» **Document excerpt**
+++
The Big Wave – Raphael Fonseca, 2011

Published in portuguese at the blog



Between October 11th and November 6th is realized the exhibition “Pintura Antifurto”[Anti-theft Painting], by Pedro Victor Brandão, at Casa França-Brasil, at the center of Rio de Janeiro. It is another edition of the project Ocupação Cofre [Vault Occupation], by which contemporary artist from different generations deal with the space designated to the vault of the building projected by Grandjean de Montigny, that in the past was part of the Praça do Comércio [Square of the Commerce] and headquarters of the Alfândega [Customhouse] of the carioca port.

The work of the artist, at first instance, is different of previous occupation due to its explicit dialogue with the history of our patrimony. From the door it is possible to see a rectangle (56×156 cm) at the spectator’s eye level that fits the horizontal space of the front wall. Looking closely, we perceive that four rows of Real’s banknote images embody the geometric form. Twenty four banknotes by each line. Magenta and white are the tones of this mosaic. Below there is a stand where a series of these notes where available to the spectator, since the day of the opening. Now we deal with the emptiness such as the white of this “flag” of twenty and fifty Real banknotes. The recoded turn of the currency into the (phantasmatic) sacred space of the vault and now destined to contemporary art.

We can read this work through the relation between art and politics. Pedro Victor could individually shoot banknotes stained by the “anti-theft liquid” present at some ATM’s. In an attempt to break the structure of the machine, usually with the use of explosives, a magenta coloured liquid is released, impregnating the money and, therefore, due to the recent determination of the Central Bank, transforming it into mere paper. The image of the object resultant of a crime is transformed into art. That which legally has no more financial value goes back to its initial state; elevated to art status, it is likely to have value again, but already within the art market. Adding to the irony of this image, the artist lets the audience take home, free of charge, a particle of the mosaic. These spectators become collectors and, due to lack of a daily reposition of these copies (signed and serialized in the verse), they can now speculate on the possible values for their small works of art.

By what other means of access, however, can we read this exposition? Let’s go back to its titled: “anti-theft painting”. Is there any painting exhibited here? No, we have the photographic record of these notes that were not painted by chance (because of the intension of the violation), but in a “random” way. This work was built collaboratively; a robbery was necessary to happen so that these notes were stained. The ways how these ATM’s were violated are proportional to the different kind of magenta paintings. There is some kind of tension between photography and painting, technical and “artisanal” (only in pictorial title and not in the act, since it is a machine that performs the painting, even if triggered manually by humans). After completing the photographic clicks, Pedro Victor had a curatorial work: he chose the images that would give a body to his installation and with them made explicit the contrast between the stain and raw note. Thus, on the gallery wall we have the confrontation amid the color and the trace of the banknote’s death. The bones still deteriorate, but that does not make much difference; the corpse is already exposed.
+++
» **Collected data entries**
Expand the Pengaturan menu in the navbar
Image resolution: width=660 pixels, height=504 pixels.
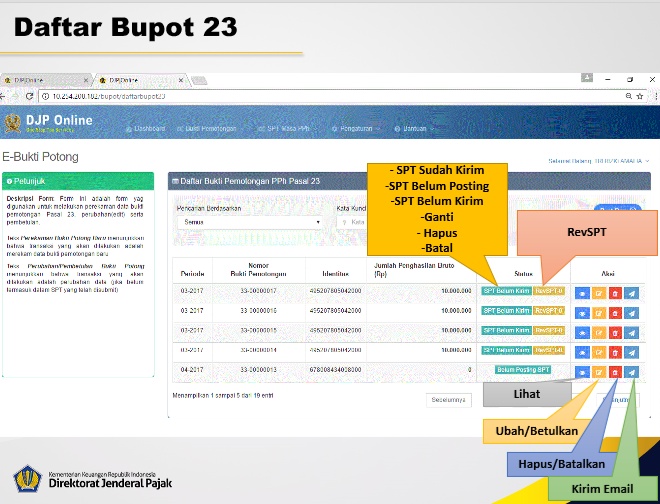[x=356, y=129]
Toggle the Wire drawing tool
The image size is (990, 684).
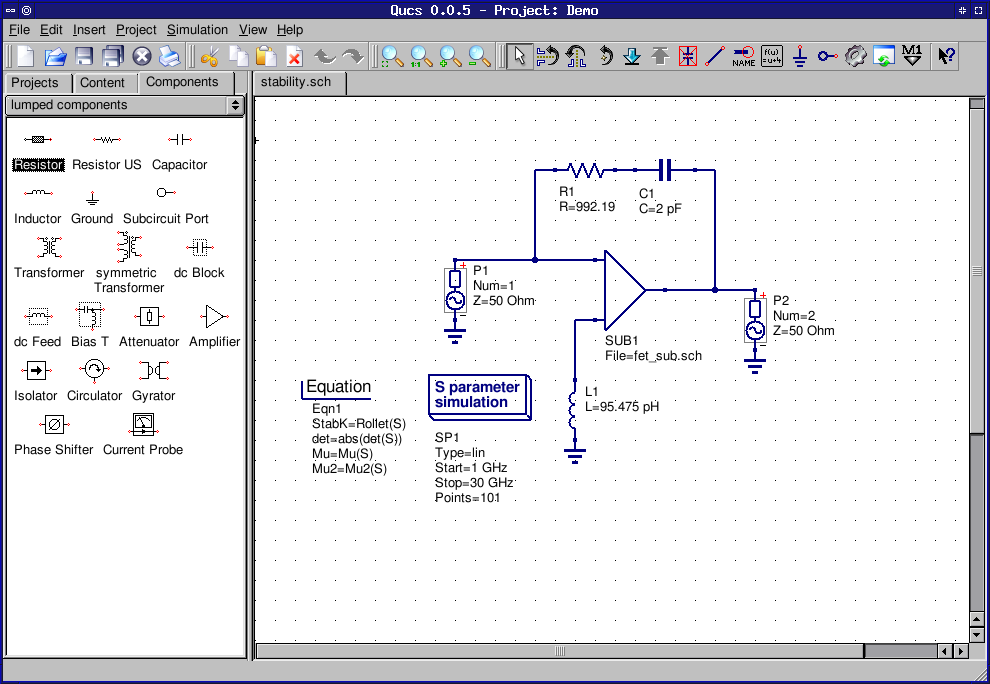click(x=715, y=56)
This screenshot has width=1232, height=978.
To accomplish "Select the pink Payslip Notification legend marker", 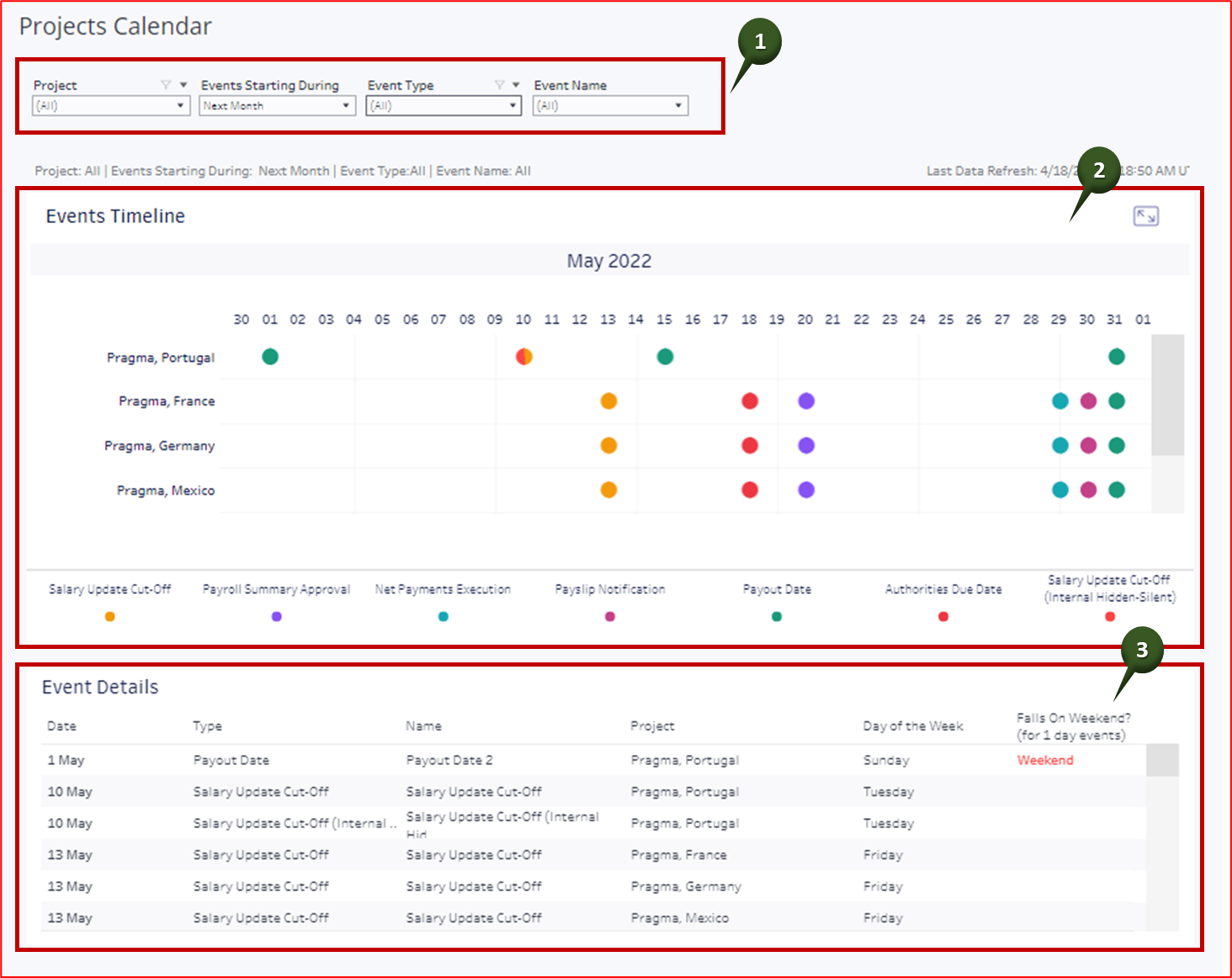I will pos(609,616).
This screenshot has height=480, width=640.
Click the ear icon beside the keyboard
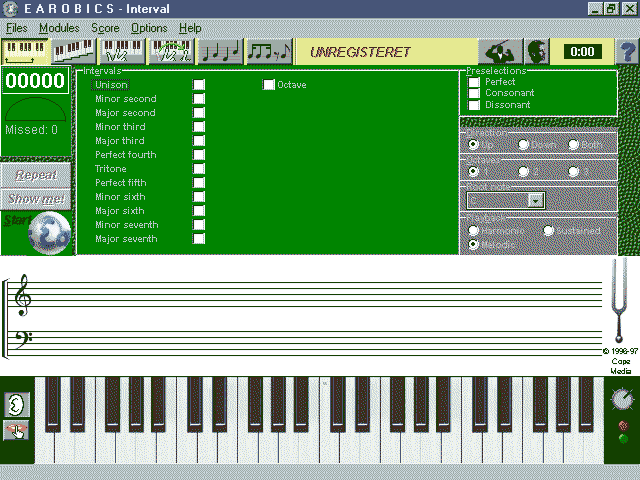click(17, 404)
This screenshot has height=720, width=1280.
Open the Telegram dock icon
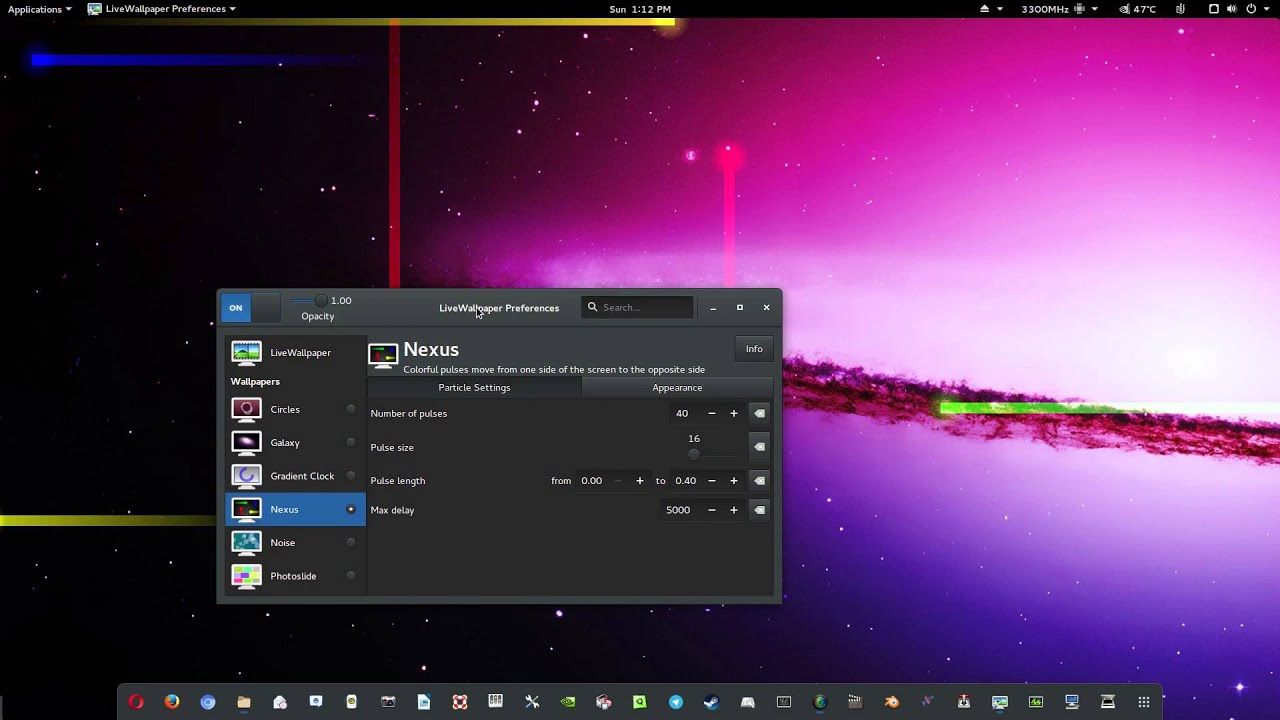676,702
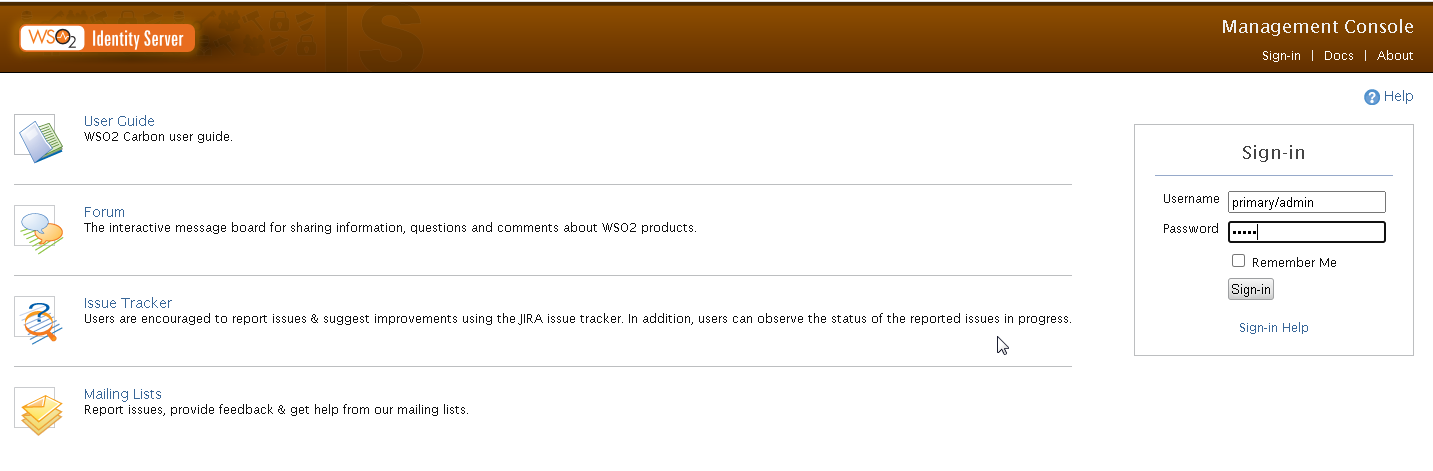Click the blue Help question mark icon
The image size is (1433, 471).
pos(1372,97)
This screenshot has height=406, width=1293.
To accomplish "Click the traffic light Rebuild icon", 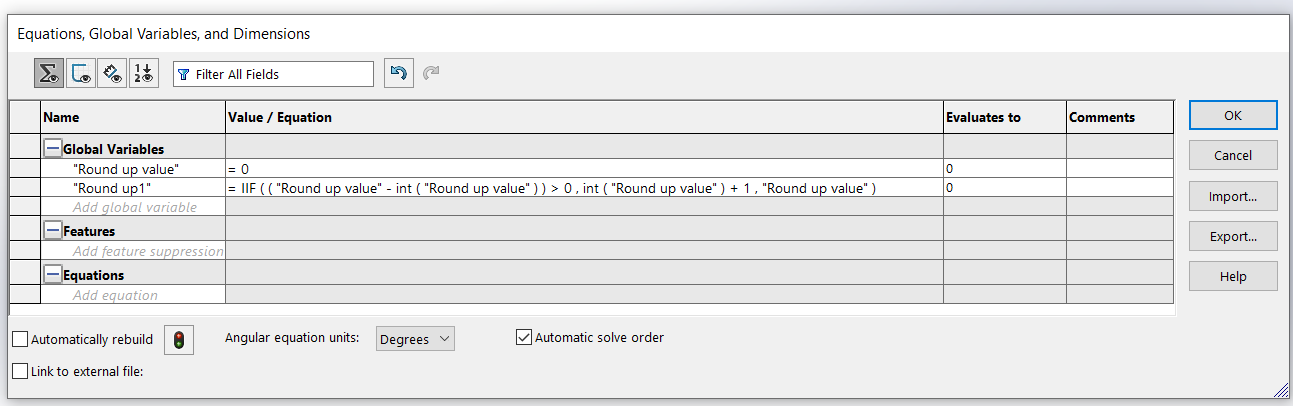I will click(x=179, y=340).
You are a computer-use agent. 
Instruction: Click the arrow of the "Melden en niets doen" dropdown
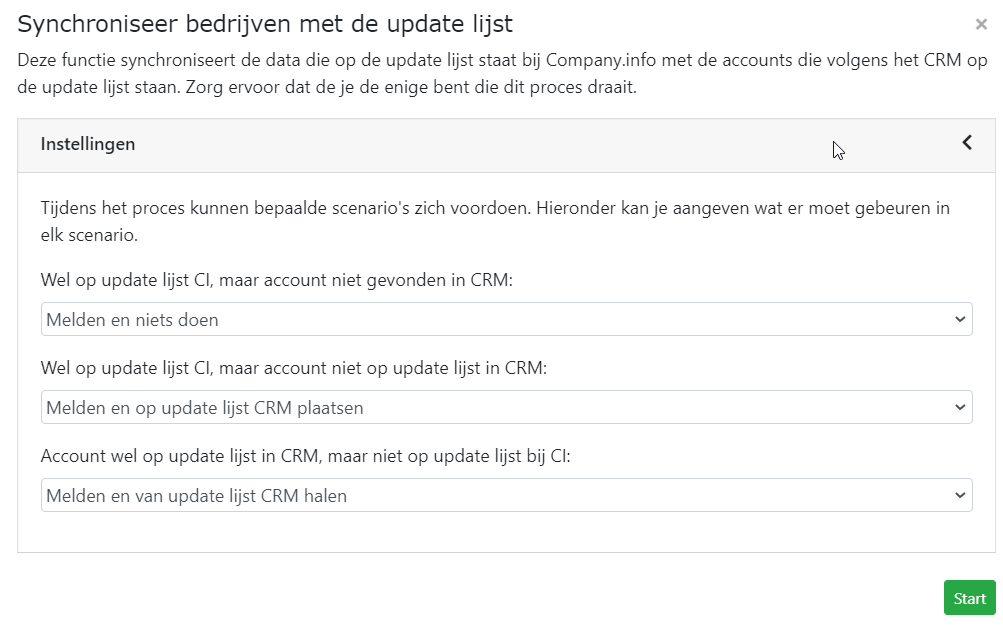960,320
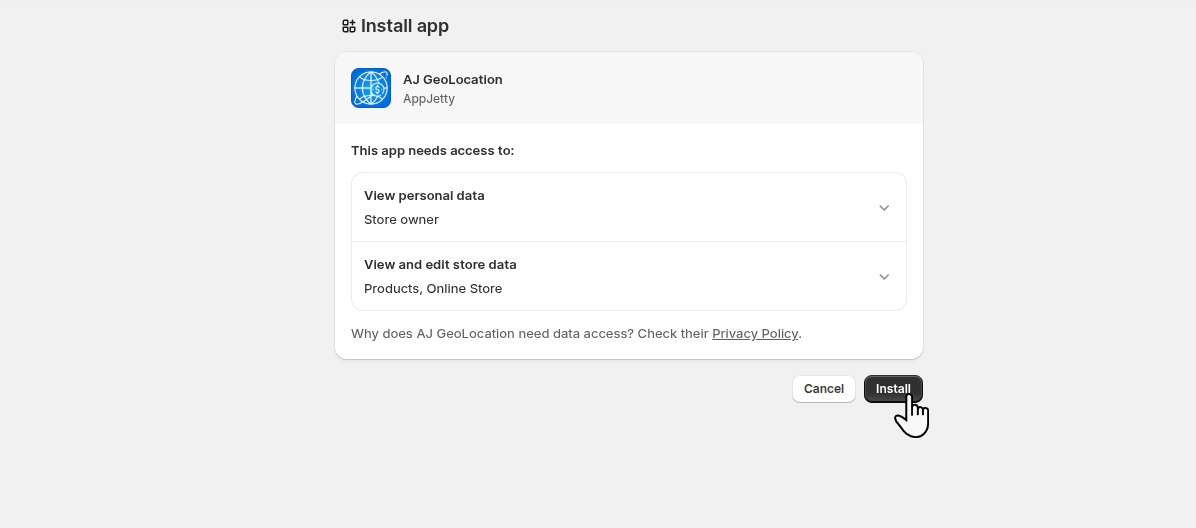Click the gray app header banner
This screenshot has height=528, width=1196.
(700, 88)
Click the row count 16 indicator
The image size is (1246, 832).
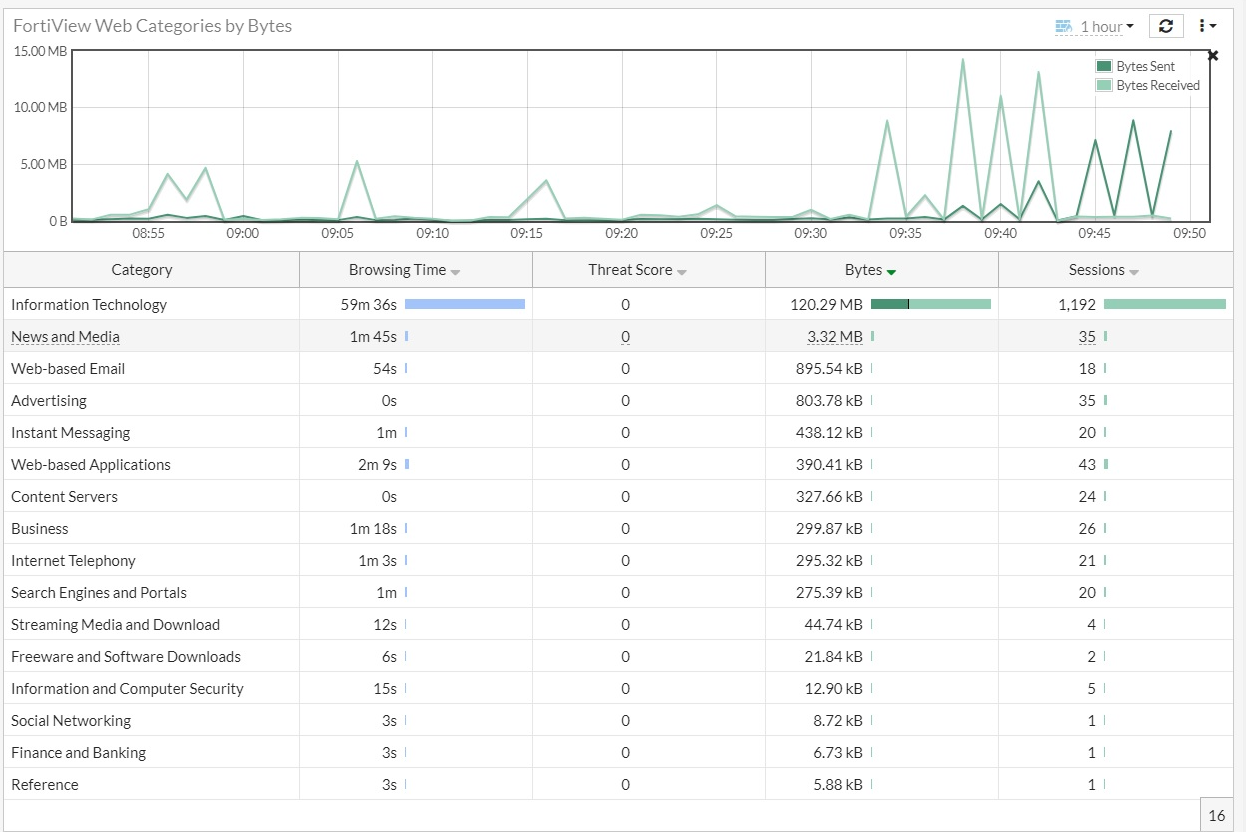coord(1216,815)
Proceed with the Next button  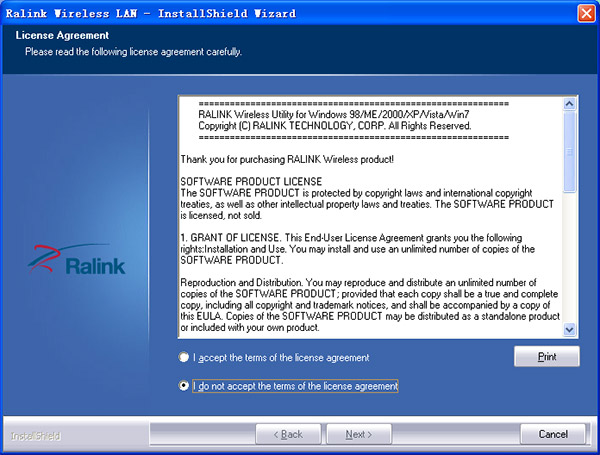point(358,434)
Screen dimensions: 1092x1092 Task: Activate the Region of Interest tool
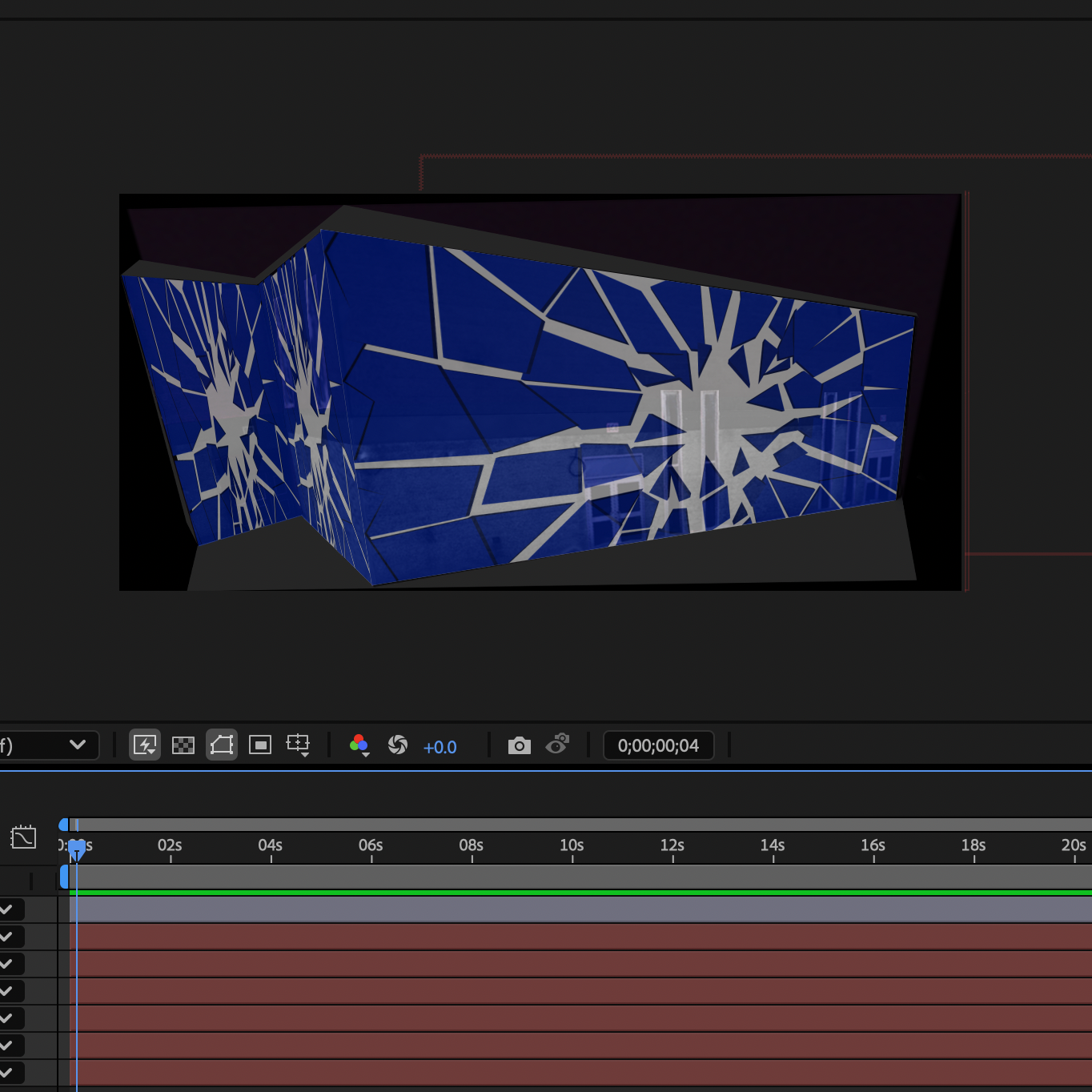pos(260,745)
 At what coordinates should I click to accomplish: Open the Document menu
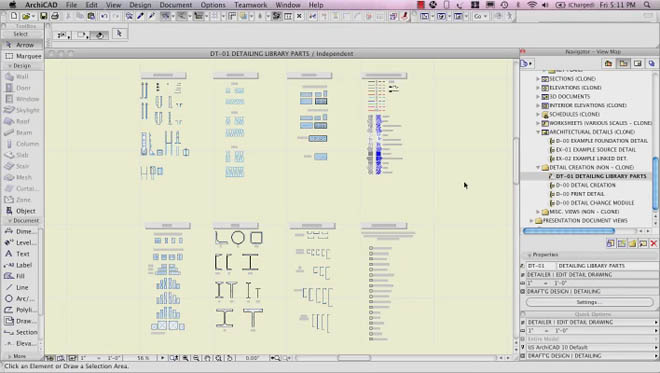pyautogui.click(x=176, y=5)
+++
» **Required work**
1. Print the exhibition review word for word, everything from "Published in portuguese" down to "the carioca port.".
2. Does the exhibition review support each statement? (a) The rectangle on the front wall measures 56×156 cm. (b) Each row of the mosaic contains thirty banknotes. (c) Visitors must pay to take home a piece of the mosaic. Answer yes or no for each, quoting the words of the text that decide it.

» **Replies**
1.
Published in portuguese at the blog



Between October 11th and November 6th is realized the exhibition “Pintura Antifurto”[Anti-theft Painting], by Pedro Victor Brandão, at Casa França-Brasil, at the center of Rio de Janeiro. It is another edition of the project Ocupação Cofre [Vault Occupation], by which contemporary artist from different generations deal with the space designated to the vault of the building projected by Grandjean de Montigny, that in the past was part of the Praça do Comércio [Square of the Commerce] and headquarters of the Alfândega [Customhouse] of the carioca port.

2.
(a) Yes: "a rectangle (56×156 cm)"
(b) No: "Twenty four banknotes by each line."
(c) No: "the artist lets the audience take home, free of charge, a particle of the mosaic"